## Challenge
Rewrite every line from the start of the records down through the line containing "[x=240, y=29]", keeping each line unchanged except that you increase every coordinate in the answers by 133.

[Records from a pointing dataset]
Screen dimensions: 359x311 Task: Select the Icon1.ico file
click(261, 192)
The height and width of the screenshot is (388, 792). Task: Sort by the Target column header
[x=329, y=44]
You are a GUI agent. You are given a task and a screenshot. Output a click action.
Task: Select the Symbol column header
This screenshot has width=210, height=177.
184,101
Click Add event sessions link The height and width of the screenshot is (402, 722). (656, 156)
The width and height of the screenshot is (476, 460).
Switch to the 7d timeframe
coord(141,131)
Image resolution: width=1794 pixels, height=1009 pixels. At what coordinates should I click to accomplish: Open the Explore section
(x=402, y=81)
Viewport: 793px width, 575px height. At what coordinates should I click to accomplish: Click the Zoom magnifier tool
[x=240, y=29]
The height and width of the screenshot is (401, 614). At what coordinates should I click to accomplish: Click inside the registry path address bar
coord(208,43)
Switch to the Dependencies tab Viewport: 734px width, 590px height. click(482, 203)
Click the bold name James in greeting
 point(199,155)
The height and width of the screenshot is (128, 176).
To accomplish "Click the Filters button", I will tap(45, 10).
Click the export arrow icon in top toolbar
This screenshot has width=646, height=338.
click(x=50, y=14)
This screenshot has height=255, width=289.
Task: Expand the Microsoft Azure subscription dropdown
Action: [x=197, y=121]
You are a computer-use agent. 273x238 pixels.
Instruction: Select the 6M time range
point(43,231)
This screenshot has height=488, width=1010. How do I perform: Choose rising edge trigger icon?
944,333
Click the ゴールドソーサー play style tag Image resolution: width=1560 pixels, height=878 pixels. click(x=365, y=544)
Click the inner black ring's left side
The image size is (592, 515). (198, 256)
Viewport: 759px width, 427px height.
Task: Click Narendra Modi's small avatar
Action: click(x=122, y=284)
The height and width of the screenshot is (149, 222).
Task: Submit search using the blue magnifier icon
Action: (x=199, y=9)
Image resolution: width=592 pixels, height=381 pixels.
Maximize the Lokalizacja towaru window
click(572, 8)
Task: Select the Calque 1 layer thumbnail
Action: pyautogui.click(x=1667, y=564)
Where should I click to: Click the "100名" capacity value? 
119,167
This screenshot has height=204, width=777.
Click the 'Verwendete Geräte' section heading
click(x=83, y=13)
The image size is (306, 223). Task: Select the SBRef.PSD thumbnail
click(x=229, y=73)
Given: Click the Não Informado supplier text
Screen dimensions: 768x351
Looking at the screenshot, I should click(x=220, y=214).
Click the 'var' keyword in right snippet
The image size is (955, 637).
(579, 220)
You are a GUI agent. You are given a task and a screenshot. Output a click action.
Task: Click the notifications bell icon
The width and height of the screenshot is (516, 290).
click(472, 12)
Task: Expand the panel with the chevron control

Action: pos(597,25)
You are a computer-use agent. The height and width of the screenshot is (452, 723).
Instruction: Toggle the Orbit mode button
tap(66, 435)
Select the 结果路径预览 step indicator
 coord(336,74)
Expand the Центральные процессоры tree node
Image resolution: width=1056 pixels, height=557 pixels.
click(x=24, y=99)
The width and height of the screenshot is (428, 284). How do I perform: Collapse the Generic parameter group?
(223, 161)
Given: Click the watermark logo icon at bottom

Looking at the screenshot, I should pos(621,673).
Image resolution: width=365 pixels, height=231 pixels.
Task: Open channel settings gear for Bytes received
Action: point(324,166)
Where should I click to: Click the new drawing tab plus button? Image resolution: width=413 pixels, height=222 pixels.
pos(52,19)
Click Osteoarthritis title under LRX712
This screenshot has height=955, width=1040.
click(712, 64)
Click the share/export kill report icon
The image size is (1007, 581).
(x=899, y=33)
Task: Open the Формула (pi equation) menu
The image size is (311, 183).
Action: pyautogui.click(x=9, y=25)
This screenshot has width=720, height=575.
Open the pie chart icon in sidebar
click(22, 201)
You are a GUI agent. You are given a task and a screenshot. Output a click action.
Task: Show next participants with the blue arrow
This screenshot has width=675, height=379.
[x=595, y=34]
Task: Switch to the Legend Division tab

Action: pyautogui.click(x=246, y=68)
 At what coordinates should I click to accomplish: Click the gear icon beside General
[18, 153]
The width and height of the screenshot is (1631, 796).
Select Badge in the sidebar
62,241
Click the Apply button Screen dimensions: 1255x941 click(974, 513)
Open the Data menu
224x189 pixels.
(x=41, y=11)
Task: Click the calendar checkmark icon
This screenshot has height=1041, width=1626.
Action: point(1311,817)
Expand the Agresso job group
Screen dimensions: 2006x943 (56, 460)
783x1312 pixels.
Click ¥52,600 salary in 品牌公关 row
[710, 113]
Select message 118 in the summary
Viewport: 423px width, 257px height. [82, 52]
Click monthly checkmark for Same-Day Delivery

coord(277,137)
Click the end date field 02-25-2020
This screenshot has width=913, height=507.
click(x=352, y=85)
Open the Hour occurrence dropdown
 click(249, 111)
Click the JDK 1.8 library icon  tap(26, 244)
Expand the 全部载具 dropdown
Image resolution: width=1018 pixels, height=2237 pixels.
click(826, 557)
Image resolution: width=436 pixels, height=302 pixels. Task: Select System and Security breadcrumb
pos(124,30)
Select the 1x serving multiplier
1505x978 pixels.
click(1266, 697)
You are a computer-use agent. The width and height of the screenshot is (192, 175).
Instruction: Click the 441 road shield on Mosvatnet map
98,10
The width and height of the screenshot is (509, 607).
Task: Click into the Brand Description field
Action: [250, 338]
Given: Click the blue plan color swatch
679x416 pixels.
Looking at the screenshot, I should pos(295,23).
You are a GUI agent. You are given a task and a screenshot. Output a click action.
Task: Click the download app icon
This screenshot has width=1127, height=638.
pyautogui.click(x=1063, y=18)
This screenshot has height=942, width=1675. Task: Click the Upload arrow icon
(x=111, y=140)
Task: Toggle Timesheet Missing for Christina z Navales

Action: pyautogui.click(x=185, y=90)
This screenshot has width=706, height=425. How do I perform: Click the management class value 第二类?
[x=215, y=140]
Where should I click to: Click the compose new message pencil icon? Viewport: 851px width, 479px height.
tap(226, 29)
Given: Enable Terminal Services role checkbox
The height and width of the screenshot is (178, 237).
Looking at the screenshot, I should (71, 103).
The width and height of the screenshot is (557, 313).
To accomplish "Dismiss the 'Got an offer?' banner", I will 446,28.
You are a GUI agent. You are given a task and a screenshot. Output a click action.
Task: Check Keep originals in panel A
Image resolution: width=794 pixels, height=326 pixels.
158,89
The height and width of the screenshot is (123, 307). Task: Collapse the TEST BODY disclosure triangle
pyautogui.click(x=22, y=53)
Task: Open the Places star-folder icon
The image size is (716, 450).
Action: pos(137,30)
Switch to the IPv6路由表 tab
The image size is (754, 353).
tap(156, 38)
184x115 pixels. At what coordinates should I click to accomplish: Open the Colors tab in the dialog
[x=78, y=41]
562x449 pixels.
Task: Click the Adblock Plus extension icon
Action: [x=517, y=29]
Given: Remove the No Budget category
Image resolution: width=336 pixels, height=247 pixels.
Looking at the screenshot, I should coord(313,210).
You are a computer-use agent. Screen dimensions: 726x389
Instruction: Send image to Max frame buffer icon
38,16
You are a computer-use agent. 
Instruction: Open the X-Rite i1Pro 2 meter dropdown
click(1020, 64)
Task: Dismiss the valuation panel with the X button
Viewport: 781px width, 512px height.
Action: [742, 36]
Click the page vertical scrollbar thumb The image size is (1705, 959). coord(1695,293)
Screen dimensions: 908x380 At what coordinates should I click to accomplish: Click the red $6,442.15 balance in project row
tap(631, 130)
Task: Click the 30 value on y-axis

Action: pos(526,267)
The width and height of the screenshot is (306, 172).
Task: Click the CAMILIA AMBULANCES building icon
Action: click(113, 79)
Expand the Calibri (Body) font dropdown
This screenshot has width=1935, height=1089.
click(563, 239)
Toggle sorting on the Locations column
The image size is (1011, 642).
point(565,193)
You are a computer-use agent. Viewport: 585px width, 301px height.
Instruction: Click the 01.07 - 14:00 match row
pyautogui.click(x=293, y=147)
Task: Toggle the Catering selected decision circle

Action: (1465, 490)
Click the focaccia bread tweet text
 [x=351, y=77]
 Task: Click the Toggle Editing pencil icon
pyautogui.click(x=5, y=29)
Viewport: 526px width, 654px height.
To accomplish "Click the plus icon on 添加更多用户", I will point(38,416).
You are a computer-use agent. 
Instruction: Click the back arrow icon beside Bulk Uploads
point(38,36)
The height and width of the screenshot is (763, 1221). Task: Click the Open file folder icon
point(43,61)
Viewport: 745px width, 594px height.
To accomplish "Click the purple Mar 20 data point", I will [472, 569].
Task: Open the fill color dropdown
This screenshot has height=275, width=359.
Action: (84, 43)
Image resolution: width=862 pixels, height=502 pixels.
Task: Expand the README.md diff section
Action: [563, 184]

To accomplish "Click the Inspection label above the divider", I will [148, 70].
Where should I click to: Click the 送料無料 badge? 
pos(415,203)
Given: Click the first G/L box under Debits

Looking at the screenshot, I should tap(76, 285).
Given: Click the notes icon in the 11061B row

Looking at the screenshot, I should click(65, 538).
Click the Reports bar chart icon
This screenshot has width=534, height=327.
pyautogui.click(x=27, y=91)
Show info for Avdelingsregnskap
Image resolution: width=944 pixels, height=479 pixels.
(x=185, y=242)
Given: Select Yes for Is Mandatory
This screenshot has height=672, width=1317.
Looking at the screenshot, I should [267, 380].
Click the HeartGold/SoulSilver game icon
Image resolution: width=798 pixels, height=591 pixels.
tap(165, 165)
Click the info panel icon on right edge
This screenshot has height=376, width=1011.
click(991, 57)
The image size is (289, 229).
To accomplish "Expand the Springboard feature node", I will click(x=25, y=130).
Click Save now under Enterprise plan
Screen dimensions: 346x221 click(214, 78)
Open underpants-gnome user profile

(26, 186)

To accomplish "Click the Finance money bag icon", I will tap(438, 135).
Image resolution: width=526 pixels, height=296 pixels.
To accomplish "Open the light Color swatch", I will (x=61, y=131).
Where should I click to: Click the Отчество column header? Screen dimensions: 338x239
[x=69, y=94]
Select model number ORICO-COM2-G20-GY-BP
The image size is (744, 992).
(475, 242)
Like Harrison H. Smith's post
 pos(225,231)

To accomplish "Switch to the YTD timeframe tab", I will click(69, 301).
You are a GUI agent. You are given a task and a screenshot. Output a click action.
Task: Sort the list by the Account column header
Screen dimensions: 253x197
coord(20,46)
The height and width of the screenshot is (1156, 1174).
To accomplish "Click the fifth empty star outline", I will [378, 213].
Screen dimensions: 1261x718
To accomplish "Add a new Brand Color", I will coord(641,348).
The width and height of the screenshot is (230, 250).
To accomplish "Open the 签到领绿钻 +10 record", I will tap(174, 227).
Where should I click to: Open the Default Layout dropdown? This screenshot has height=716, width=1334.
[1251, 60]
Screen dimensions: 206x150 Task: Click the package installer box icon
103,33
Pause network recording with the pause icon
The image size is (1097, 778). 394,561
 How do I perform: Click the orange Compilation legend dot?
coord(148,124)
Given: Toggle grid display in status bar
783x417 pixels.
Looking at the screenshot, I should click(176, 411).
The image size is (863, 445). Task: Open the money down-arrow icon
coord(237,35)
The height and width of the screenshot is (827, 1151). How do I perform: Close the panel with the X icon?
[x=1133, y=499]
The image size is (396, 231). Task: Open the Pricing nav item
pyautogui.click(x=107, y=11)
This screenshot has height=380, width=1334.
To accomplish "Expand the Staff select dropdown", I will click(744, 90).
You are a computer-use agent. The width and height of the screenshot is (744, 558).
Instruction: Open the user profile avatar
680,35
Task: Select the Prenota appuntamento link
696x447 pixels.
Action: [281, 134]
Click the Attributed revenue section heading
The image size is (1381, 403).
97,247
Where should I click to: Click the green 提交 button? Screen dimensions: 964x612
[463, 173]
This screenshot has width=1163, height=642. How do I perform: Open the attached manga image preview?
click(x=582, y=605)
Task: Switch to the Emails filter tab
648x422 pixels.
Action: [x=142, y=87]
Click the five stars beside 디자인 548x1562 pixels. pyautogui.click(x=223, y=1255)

## Correct result
Screen dimensions: 359x311 Task: Select the Icon1.ico file
click(394, 325)
The height and width of the screenshot is (388, 792). Task: Sort by the Target column header
[x=462, y=177]
You are a GUI agent. You are given a task and a screenshot. Output a click action.
Task: Select the Symbol column header
This screenshot has width=210, height=177.
317,234
Click Add event sessions link The height and width of the screenshot is (402, 722). (789, 289)
The width and height of the screenshot is (476, 460).
Switch to the 7d timeframe
coord(274,264)
Image resolution: width=1794 pixels, height=1009 pixels. At what coordinates should I click to accomplish: Open the Explore section
(x=535, y=214)
Viewport: 793px width, 575px height. At what coordinates should I click to accomplish: Click the Zoom magnifier tool
[x=373, y=162]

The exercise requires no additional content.